Last week, as anticipated, the California High Speed Rail Authority (Authority) unanimously approved the first section of rail line to be developed. The $4.15 billion, 65-mile section of rail line will stretch from the tiny town of Borden to Corcoran in the Central Valley; and will not carry passengers until more of the system is built. However, there is one blatantly peculiar aspect of the Authority’s decision: its location.
Already suffering one of the worst fiscal deficits in the state’s history, many state and national lawmakers are wondering what possessed the Authority to collectively urge laying track in an area so sparse, it has been dubbed the “train to nowhere”? United States Representative Dennis Cardoza (D-Merced), upon hearing news of the decision, immediately issued a press release demanding “ a complete investigation of the process” adding that the decision “defies logic and common sense to have the trains start and stop in remote areas that have no hope of attaining the ridership needed to justify the cost.” California Assembly member Cathleen Galigiani who authored Proposition 1A, the 2008 initiative allocating nearly $10 billion of funds towards high-speed rail, has been vocal in her opposition to the location and began circulating a letter of opposition around legislator’s office since news of the Authority’s decision broke.
Being dubbed the “train to nowhere” is unfair- there is an end point.

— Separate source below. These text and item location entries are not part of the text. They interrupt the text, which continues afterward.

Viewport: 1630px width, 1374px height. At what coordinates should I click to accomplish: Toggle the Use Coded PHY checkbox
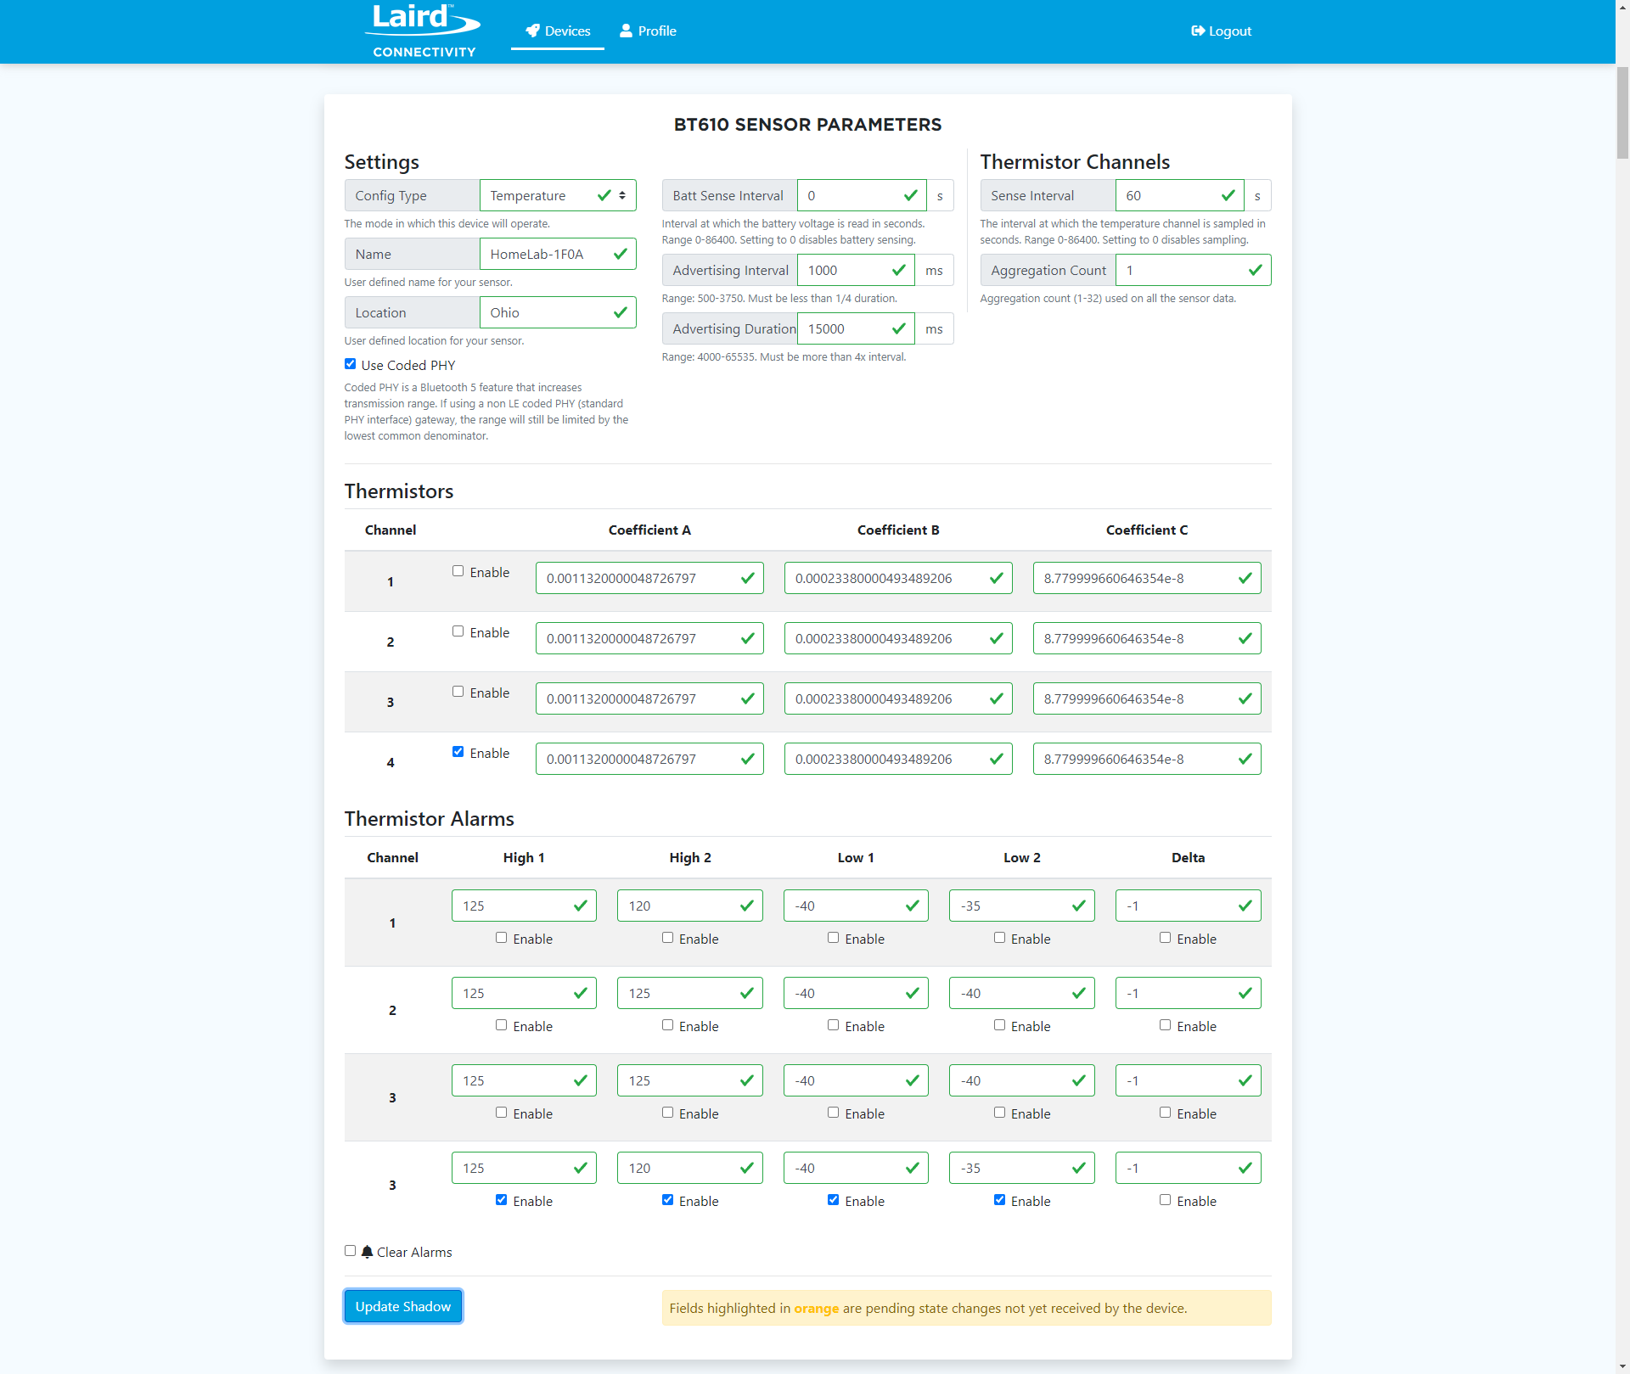click(350, 364)
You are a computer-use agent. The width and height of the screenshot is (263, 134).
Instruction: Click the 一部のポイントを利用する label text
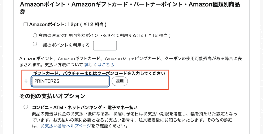(64, 45)
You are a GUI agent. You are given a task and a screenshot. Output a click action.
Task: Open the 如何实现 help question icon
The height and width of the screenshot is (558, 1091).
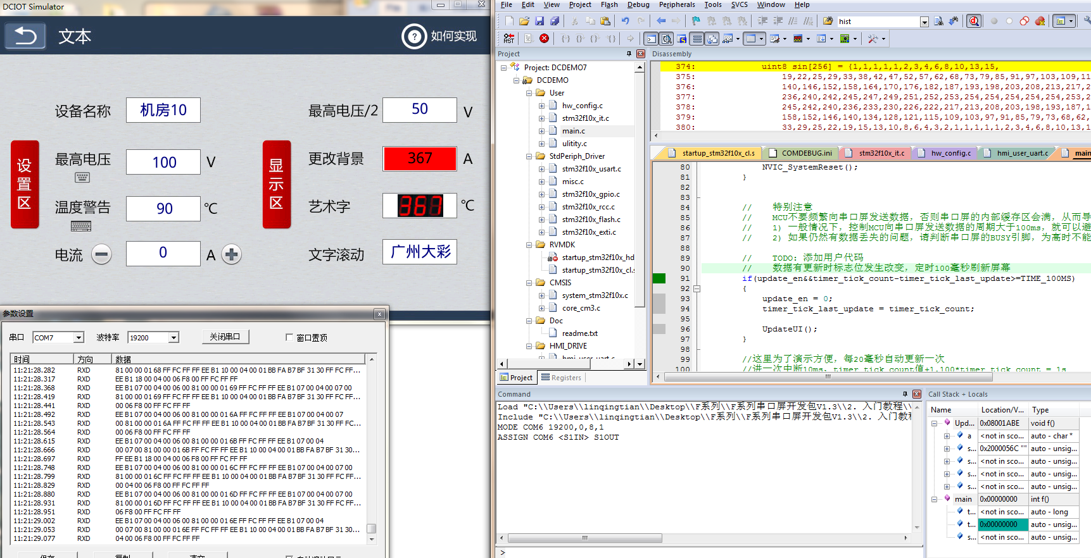[414, 37]
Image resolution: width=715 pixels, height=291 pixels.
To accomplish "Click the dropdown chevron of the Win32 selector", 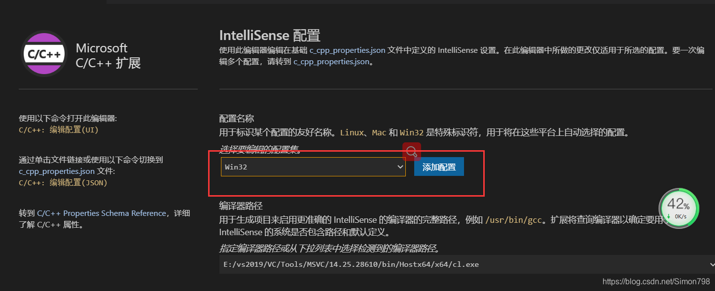I will coord(399,166).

The approved segment is slated to end in Corcoran, a slightly larger town than Borden with nearly 15,000 residents and one claim to fame: Charles Manson. The Corcoran State Prison, known for being the “most troubled prison in the State,” also serves as home to some of the worst criminals. Thanks to the Authority’s vote yesterday, Corcoran will now also be known as the first final destination of California’s High Speed Train.